Marilyn Manson has spent his career as a cultural icon. From the idiosyncratic look of almost translucent skin to his painted on-cherry red lips, his single warped blue eye to the flamboyant interviews where he proclaims himself the “god of f—k,” Manson has been a hard voice to ignore.
Yes, Manson the cultural icon, the king of the shock factor, has done well in keeping relevant. Marilyn Manson the musician, on the other hand, hasn’t been relevant since the 90s, when he slogged his way through “The Beautiful People”: a scratchily sung, ironic ode to, well, the beautiful people, which came of his classic album Antichrist Superstar.
There he lived up to his name, which is a combination of the silly, bubblegum-chewing part of America in Marilyn Monroe and the downright sinister and demented in the notorious serial killer Charles Manson. Both of whom are iconic, infamous, and represent America’s obsession with fame. Never has he truly represented the silly and the sinister in one album as well as he did in Antichrist Superstar.
That is until his latest release, The Pale Emperor. Manson collaborated with Tyler Bates, a film composer, who has done some of Rob Zombie’s best horror movies, on all of the music for this album. He gives the music and overall dark, electronic (and sometimes inhuman) sound that somehow incorporates the blues and classic rock and its guitars to great effect. Manson and his band’s instrumentation and musical direction have not been this sharp, clear, and interesting since he parted ways—in a nasty fight—with Nine Inch Nails frontman Trent Reznor.
With all this in mind, the first track “Killing Strangers” is one of sparse, snare sounds like something an army would march to. This is Manson’s march back into relevance. On the track he uses this dreary production to create the mood of people who “kill strangers” so they “don’t kill the ones that [they] love.” Throughout the first verse, the backing vocals that sing the lines “a bigger knife” and “we got guns” are sung in whispers, only playing in one ear as it alternates. This makes the song atmospheric and genuinely creepy.
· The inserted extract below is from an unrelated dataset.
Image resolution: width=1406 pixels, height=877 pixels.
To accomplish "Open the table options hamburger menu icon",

At the center, the song is bare and electronic, but manages to use rock guitar to add drama in a way that younger artist and DJs—even Avcii—have not mastered yet.
In contrast, “The Mephistopheles of Los Angeles” uses guitar as its base, beginning with heavily, delayed notes that hail back to the golden era of 90s alternative. Suddenly, it goes into a chugging heavy guitar with blues solo overlay. This song is interestingly thematic in that it allows Manson to play the character that he has created: the patron saint of all Hot Topic-hanging mallrats.
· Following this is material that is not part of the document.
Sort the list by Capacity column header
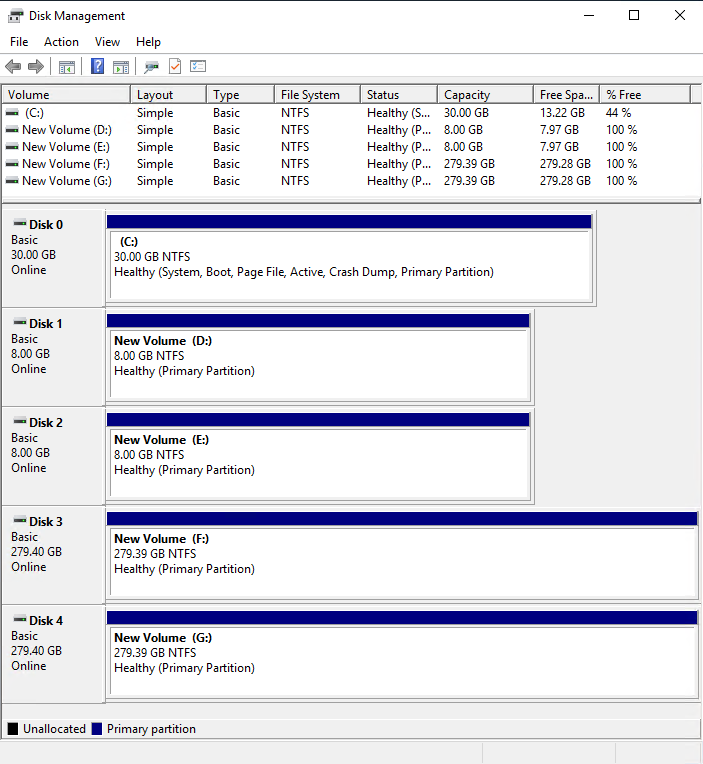This screenshot has height=764, width=703. (x=485, y=95)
At his core, Manson is a vocal actor. He is at his best on this album when he can play a role, (“Warship My Wreck” and the aforementioned “Killing Strangers”) and at his worst when the songs are generic, gothic tunes, (“Third Day of a Seven Day Binge” and “The Devil Beneath My Feet”).
The album’s most astonishing tune has Manson in the role that he knows all too well: fighting middle America. “Slave Only Dreams To Be King” opens with a man with a southern accent—accompanied by what sounds like guns firing—preaching about how “The Gods are ready to obey / Take my money like an ugly bee.” The sounds of sirens permeate throughout the song, as drums beat on. It is as though Manson is leading an army against ignorance. Also in this new role his vocals have gone from an unclean scratch to a drawl that recalls Jim Morrison.
The only place where the album falters at times is in its lyrics. In “The Devil Beneath My Feet,” he sings, “Least I know wherever I go / I got the devil beneath my feet,” and commands, “Don’t bring your black heart to bed.” These lyrics come off as corny, but that’s when you realize he is in on the joke. His music is a haunted house: you know the blood is fake, but you’re too excited to care. Welcome back, Marilyn Manson.